Mais qui a le pouvoir d’agir efficacement?
L’humanité entière est dans le même bateau avec un avenir commun face au climat. Il est donc  impératif de trouver des accords au niveau de la politique globale. En même temps des actions nationales sont incontournables. L’individu pour sa part, au moins troublé sinon démoralisé devant une telle gravité et complexité, pourrait éprouver le sentiment d’une impuissance fatale. De ce constat risque de naître un dilemme, une absurdité. Plus la situation est aperçue comme grave, voir irréversible, plus l’individu tombe dans le piège de l’inaction et du cynisme. Au lieu de prendre activement sa responsabilité dans le combat du siècle pour sa vie et celles des autres, il pourrait se fier aux pouvoirs supérieurs, la politique, la religion, les cercles conspirationnistes ou bien tomber dans l’indifférence, au pire faire obstruction.

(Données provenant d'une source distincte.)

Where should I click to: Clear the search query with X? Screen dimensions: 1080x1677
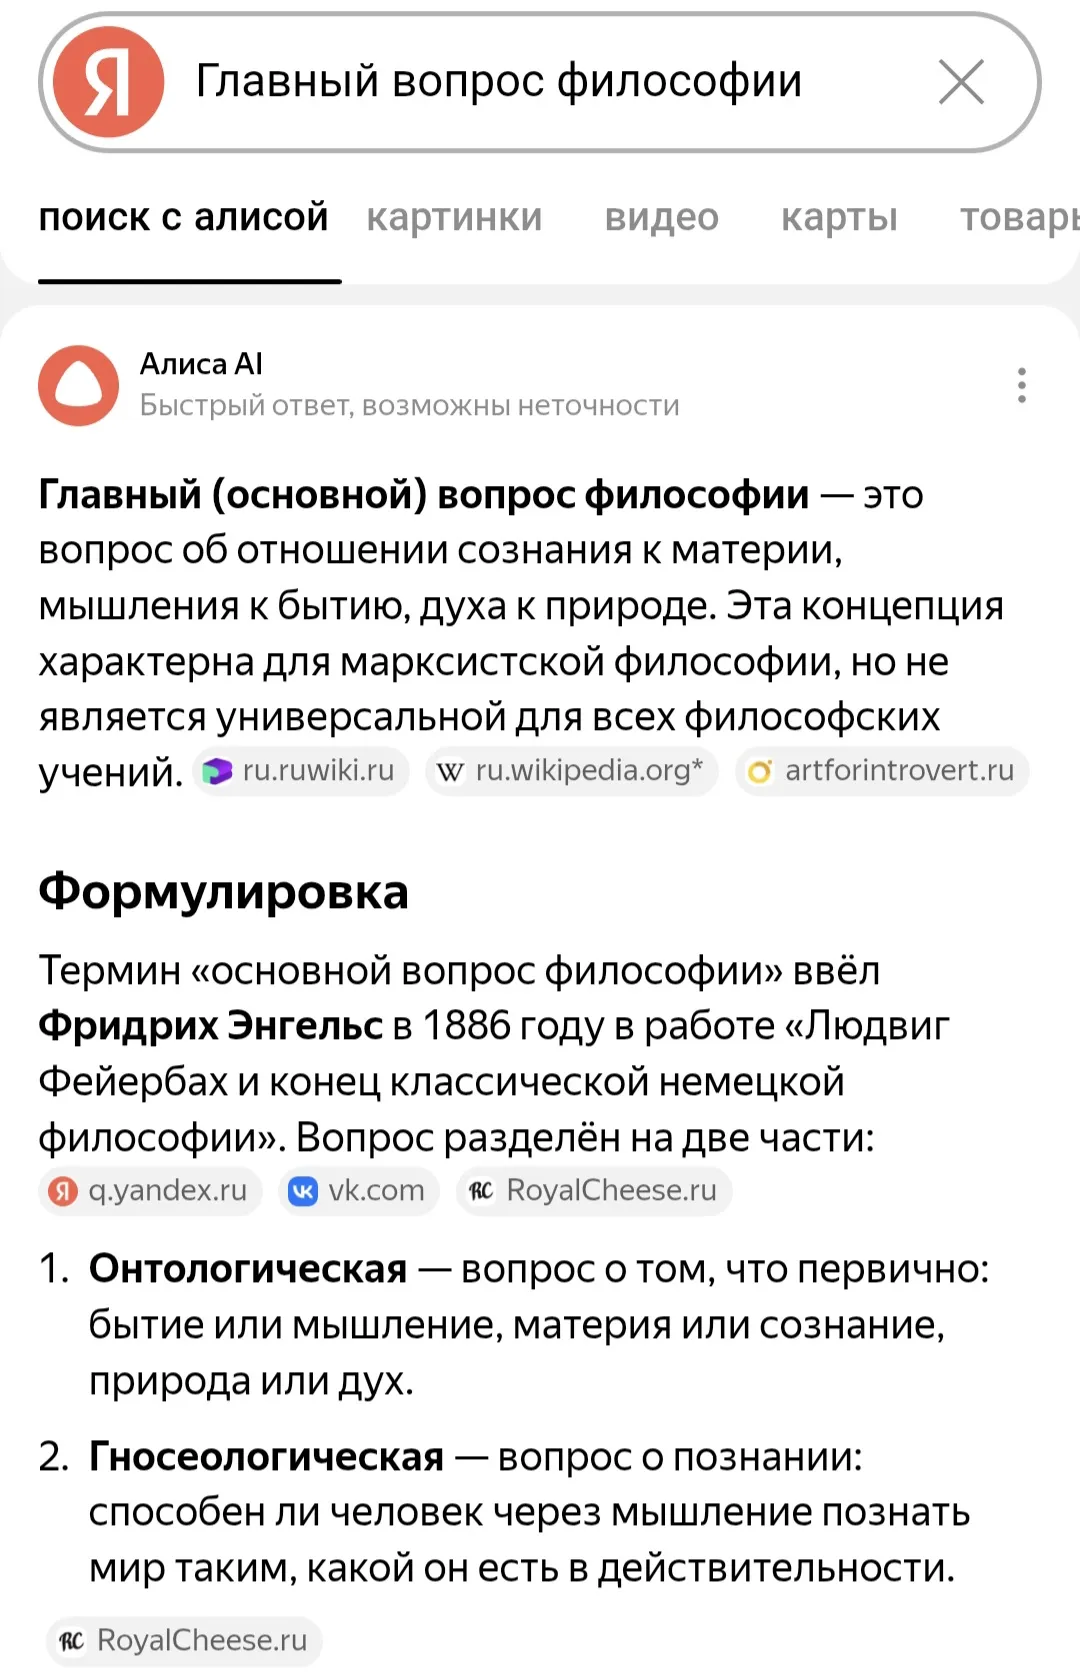click(961, 82)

CAMUS écrivant la peste sur fond de destruction physique  et morale de la deuxième guerre mondiale qui a laissé l’individu dévasté, arrive à la conclusion contraire. Il n’accepte pas le refus de responsabilité face à la crise et au déclin. Il y voit même une chance et  postule la liberté et le devoir d’un engagement pour une cause choisie  selon sa conscience, la révolution permanente contre le cynisme. Pour lui il ne s’agit pas seulement d’un impératif moral de contribuer au changement inévitable, mais aussi d’une chance de donner un sens à sa vie au lieu de se confier au pouvoirs supérieurs omnipotents ou de se résigner.
Pour Camus vivre est agir! Sa philosophie positive peut nous servir comme source d’inspiration pour mieux maîtriser les défis inédits de notre époque. On ne peut pas nier ou arrêter les changements mais on a le choix entre deux options,  être victime ou bien trouver notre rôle pour faire bouger les mentalités et influencer le monde de demain. Chacun a le pouvoir d’y contribuer.

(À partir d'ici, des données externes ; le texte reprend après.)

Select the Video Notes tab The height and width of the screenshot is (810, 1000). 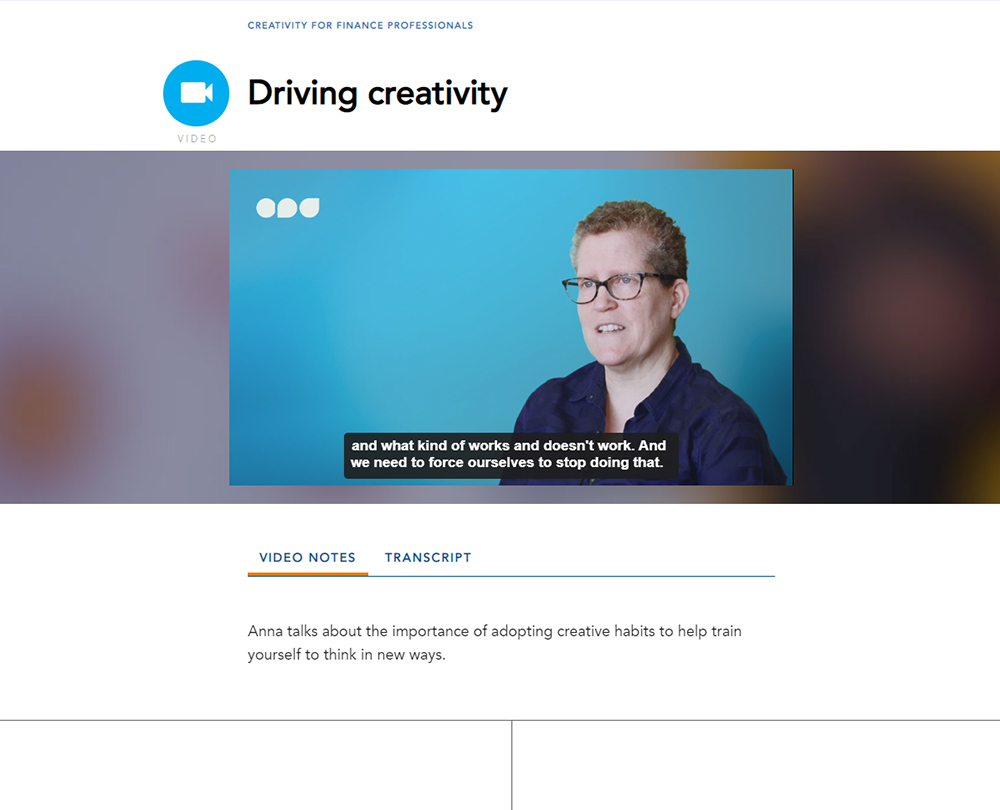pos(307,557)
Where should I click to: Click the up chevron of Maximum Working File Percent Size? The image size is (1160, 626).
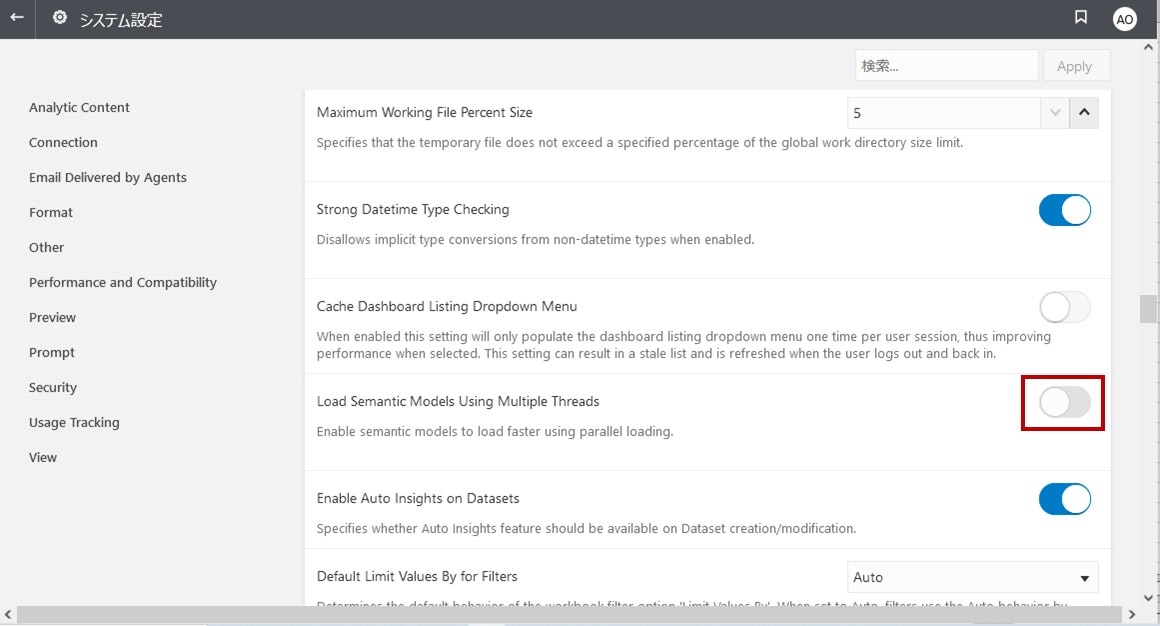(1084, 114)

LES ARTISTES disposent même d’un pouvoir extraordinaire pour influencer l’évolution des mentalités qui est à la base de chaque changement de comportement. Nos œuvres sont des outils qui se prêtent de manière efficace à la sensibilisation. Ils nous permettent d’associer l’appel aux émotions au domaine cognitif au delà des mots. En combinaison avec une esthétique convaincante, étonnante ou bien provocatrice, ils nous mettent à disposition un cocktail explosif à utiliser sans modération applicable dans tout les domaines artistiques.

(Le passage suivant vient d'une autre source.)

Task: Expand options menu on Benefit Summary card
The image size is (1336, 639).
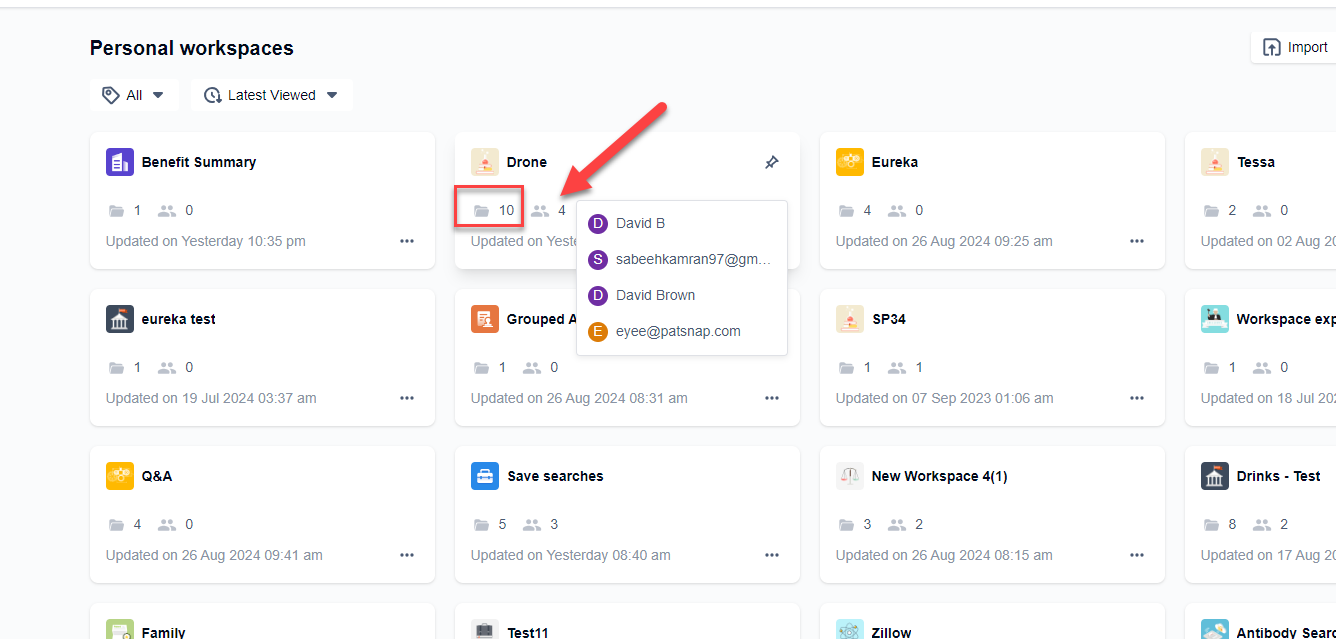Action: tap(406, 241)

A titre d’exemple LE VISUEL, SHOPPING BLUES, vise à  éclairer le lien entre notre mode de consommation et l’environnement. Tout les jours le « vote de notre caddie » a un impact  énorme. Consommer différemment, plus responsable, plus sain, moins polluant, consommer tout simplement moins et recycler ce n’est pas seulement possible mais peut rendre plus conscient, plus heureux, donner plus de sens à notre vie. Nombreux sont celles et ceux qui  sont dans la polémique d’une perte de qualité de vie inacceptable imposé par des moralisateurs qu’il faudrait combattre à tout prix. Déjà il y a des chances qu’on n’ait pas le choix. Mais surtout n’oublions pas tout ce qu’on a déjà perdu dans la surcommercialisation de notre mode de vie. Retrouver la joie des choses simples et pures, de la nature dont on fait parti, de la création, du faire soi même, du vivre ensemble … peut être une source de satisfaction formidable.
Au milieu des angoisses sociétales et écologiques donnons envie à l’investissement dans un futur solidaire, constructive et optimiste. Au travail les artistes!